= PROBLEM TO WORK ON =
Copy out the records that start at the line containing "You are a computer-use" and end at the line containing "Action: pyautogui.click(x=100, y=254)", including both of those lines, and nothing else.

= RAW DATA =
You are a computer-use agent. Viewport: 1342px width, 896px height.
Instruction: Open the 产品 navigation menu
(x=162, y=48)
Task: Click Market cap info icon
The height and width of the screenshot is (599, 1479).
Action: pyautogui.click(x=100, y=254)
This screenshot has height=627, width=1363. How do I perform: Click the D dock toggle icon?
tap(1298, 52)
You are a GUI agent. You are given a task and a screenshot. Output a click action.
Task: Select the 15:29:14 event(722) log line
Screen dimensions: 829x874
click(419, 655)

==

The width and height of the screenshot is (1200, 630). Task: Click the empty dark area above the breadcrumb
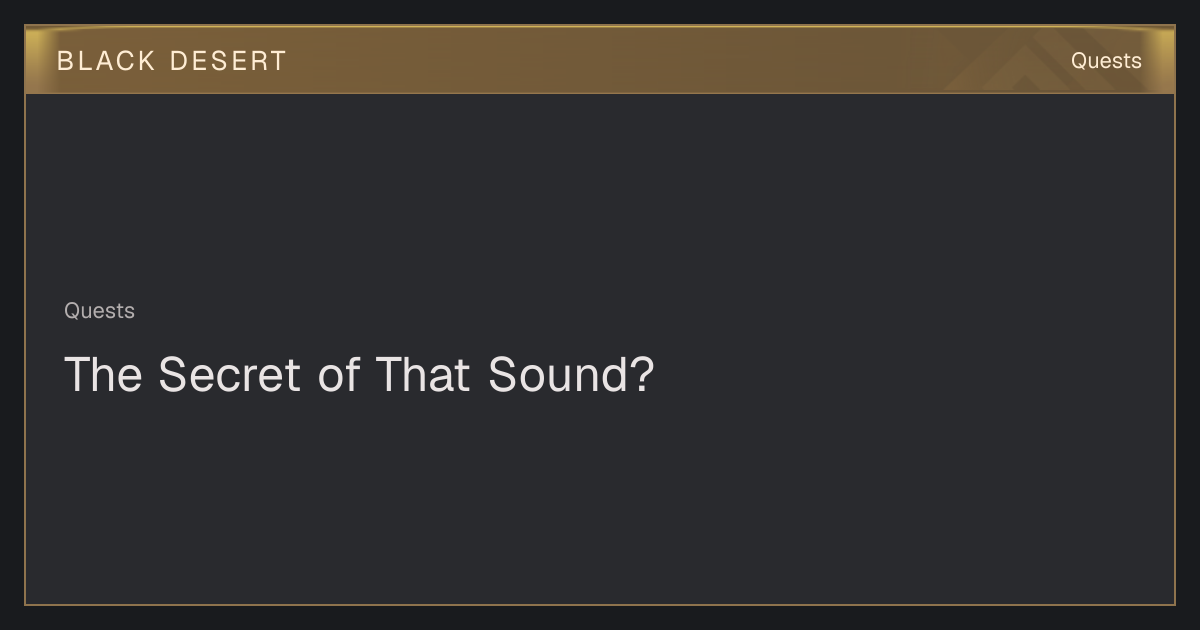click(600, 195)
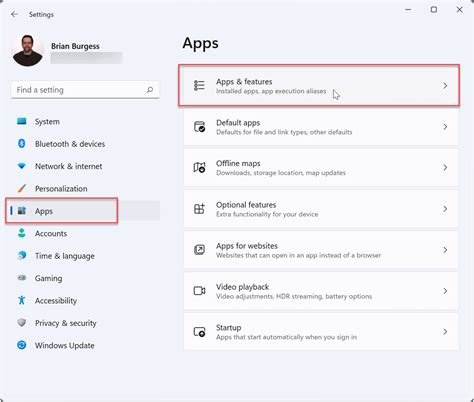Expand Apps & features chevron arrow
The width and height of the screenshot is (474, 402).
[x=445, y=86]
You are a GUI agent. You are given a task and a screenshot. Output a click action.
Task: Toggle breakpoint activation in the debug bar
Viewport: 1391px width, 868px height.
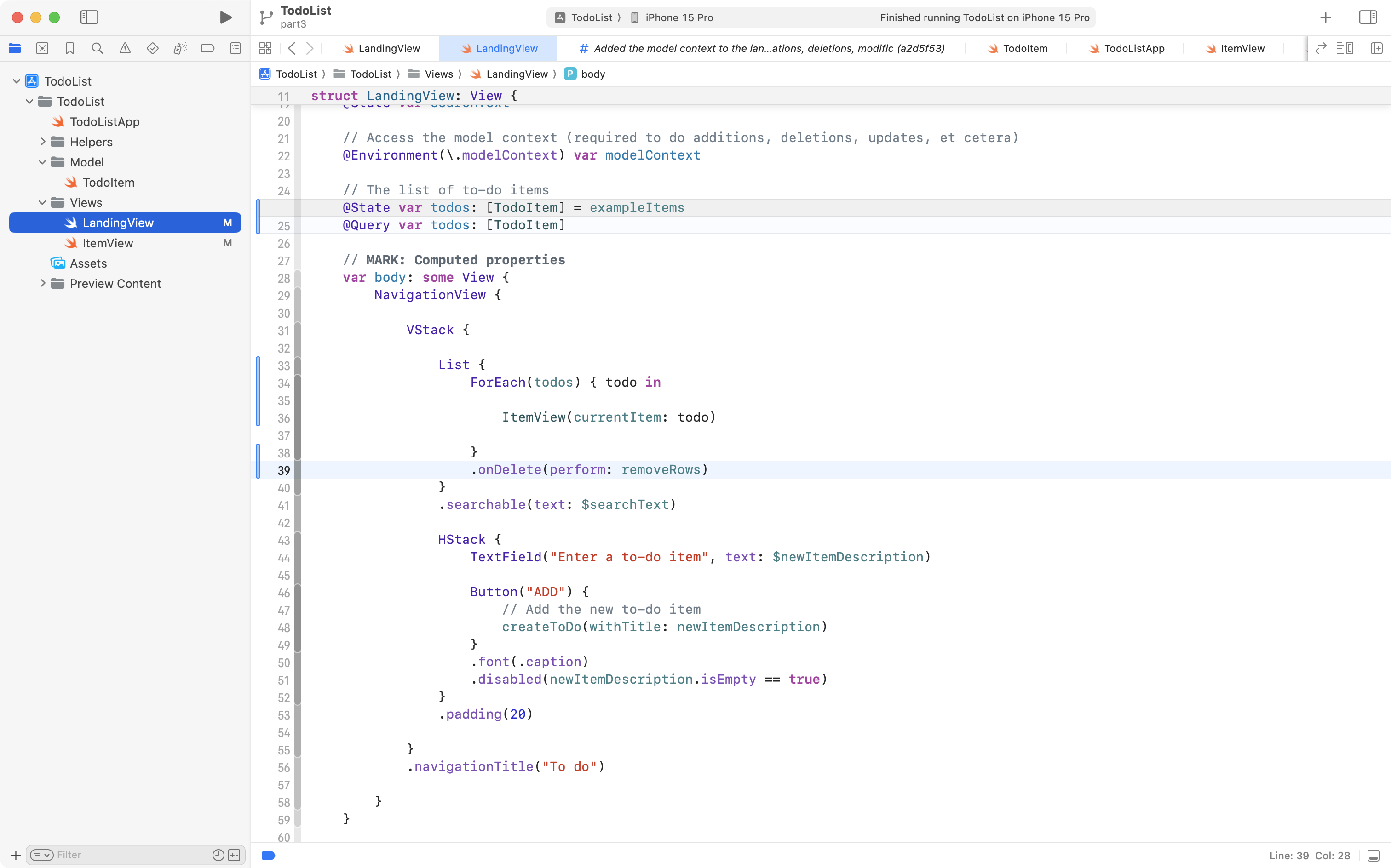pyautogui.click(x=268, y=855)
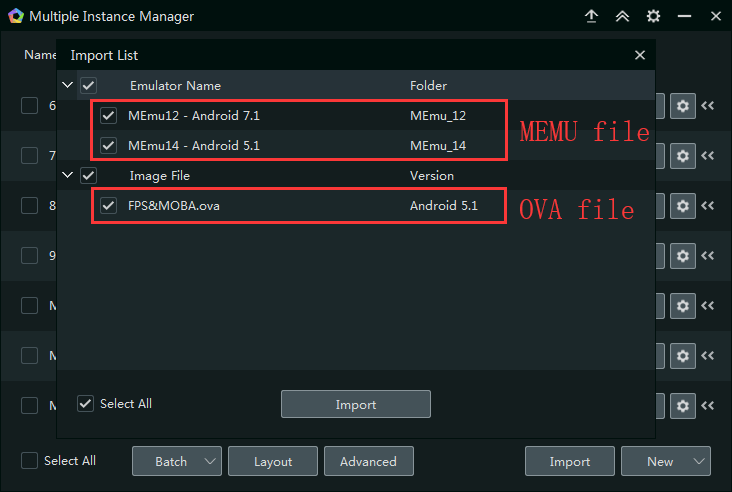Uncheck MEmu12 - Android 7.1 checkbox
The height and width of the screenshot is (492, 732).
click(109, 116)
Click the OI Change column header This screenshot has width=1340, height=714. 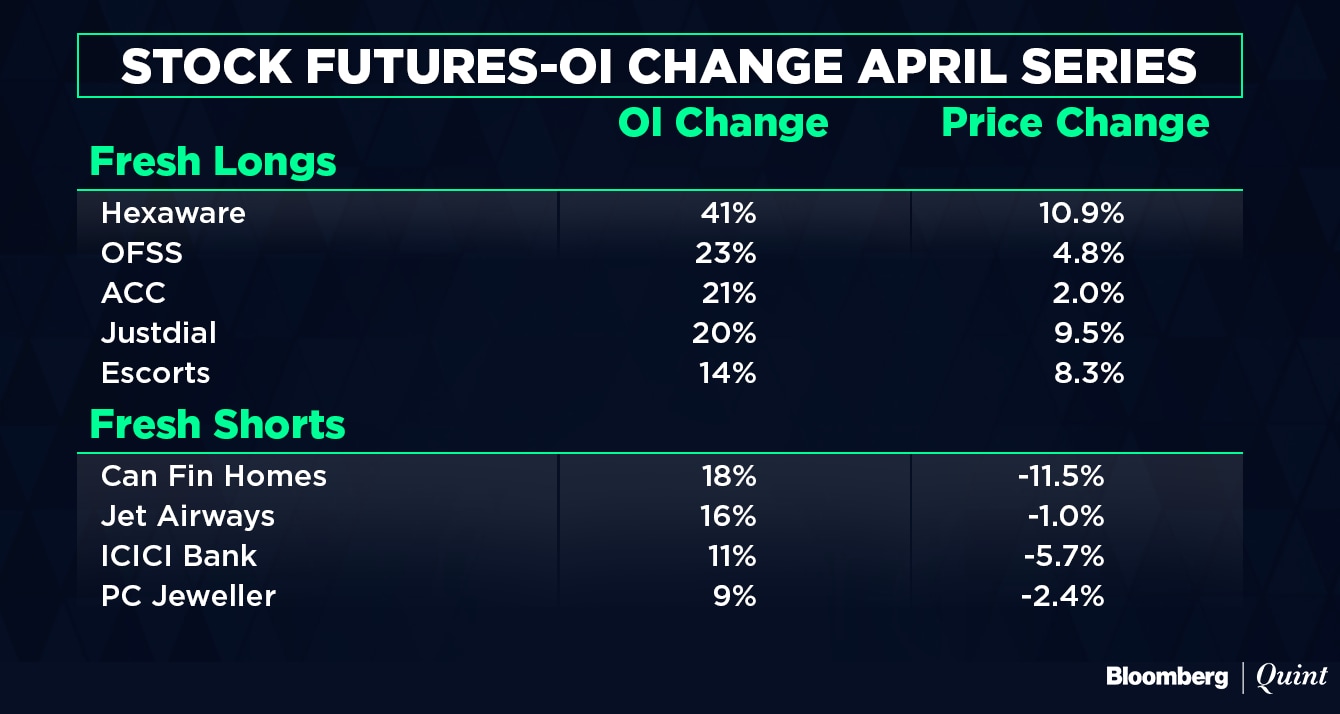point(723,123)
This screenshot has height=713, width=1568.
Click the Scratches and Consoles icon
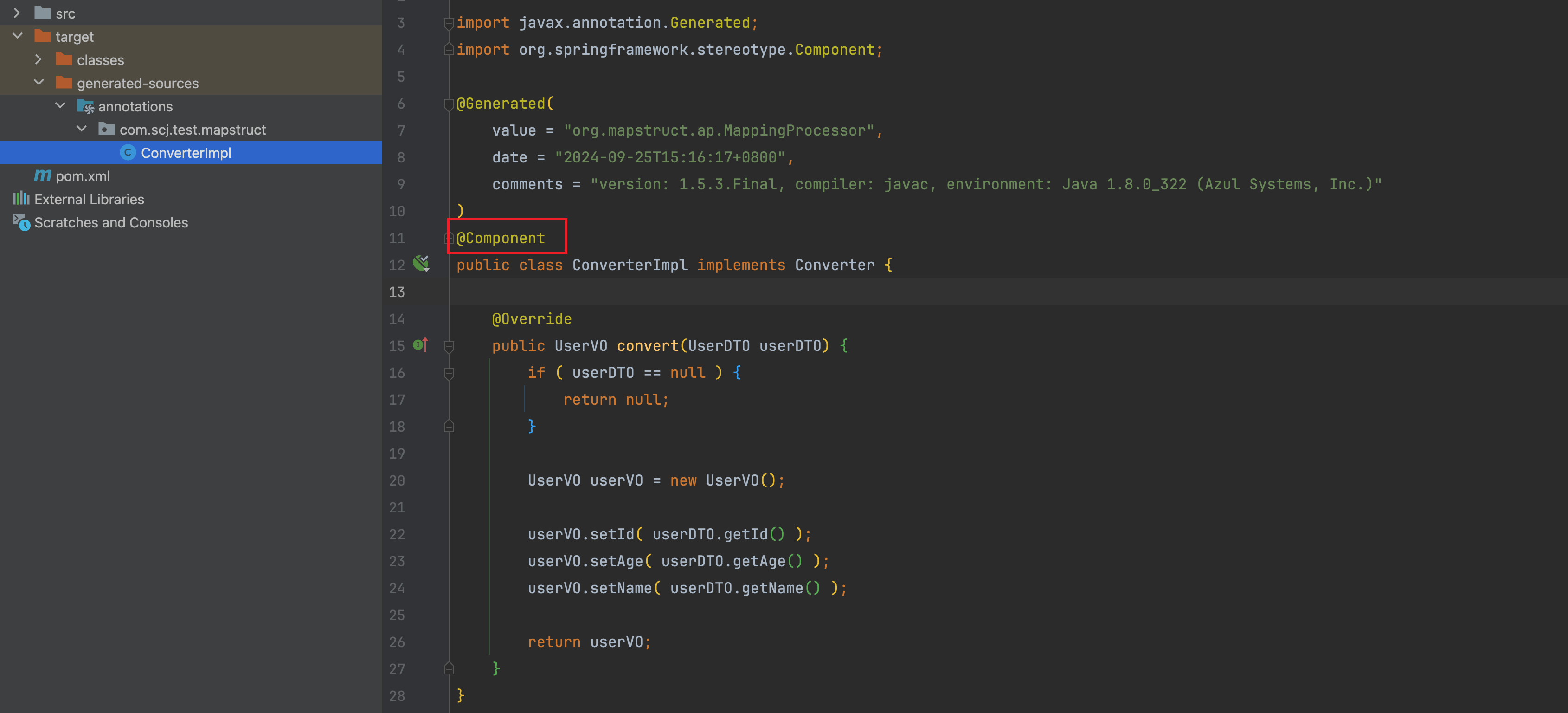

= ANSWER TO THIS PROBLEM =
You are a computer-use agent. Viewport: 1342px width, 896px height.
Instruction: Open the 产品 navigation menu
(x=162, y=48)
Task: Click Market cap info icon
The height and width of the screenshot is (599, 1479).
Action: pyautogui.click(x=100, y=254)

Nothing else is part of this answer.